→ **YOUR ASSIGNMENT**: Please transcribe the entries below without omitting a single character.

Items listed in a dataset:
┄┄┄┄┄┄┄┄┄┄┄┄┄┄┄┄┄┄┄┄

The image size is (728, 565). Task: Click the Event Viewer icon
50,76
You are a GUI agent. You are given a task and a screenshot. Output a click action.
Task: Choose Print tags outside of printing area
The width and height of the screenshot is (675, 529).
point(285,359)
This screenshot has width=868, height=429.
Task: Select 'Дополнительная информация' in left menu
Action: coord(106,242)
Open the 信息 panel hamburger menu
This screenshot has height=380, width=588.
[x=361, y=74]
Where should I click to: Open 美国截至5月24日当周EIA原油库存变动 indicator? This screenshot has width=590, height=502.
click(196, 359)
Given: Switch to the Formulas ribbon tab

┄┄┄┄┄┄┄┄┄┄┄┄┄┄┄┄┄┄┄┄

→ **SOLUTION BELOW**:
The image size is (728, 565). Task: Click the Event Viewer icon
50,76
You are a GUI agent. You are given a task and a screenshot. Output a click action.
Task: Choose Print tags outside of printing area
The width and height of the screenshot is (675, 529).
point(285,359)
This screenshot has width=868, height=429.
Task: Select 'Дополнительная информация' in left menu
Action: coord(106,242)
Open the 信息 panel hamburger menu
This screenshot has height=380, width=588.
[x=361, y=74]
Where should I click to: Open 美国截至5月24日当周EIA原油库存变动 indicator? This screenshot has width=590, height=502.
click(196, 359)
Given: Switch to the Formulas ribbon tab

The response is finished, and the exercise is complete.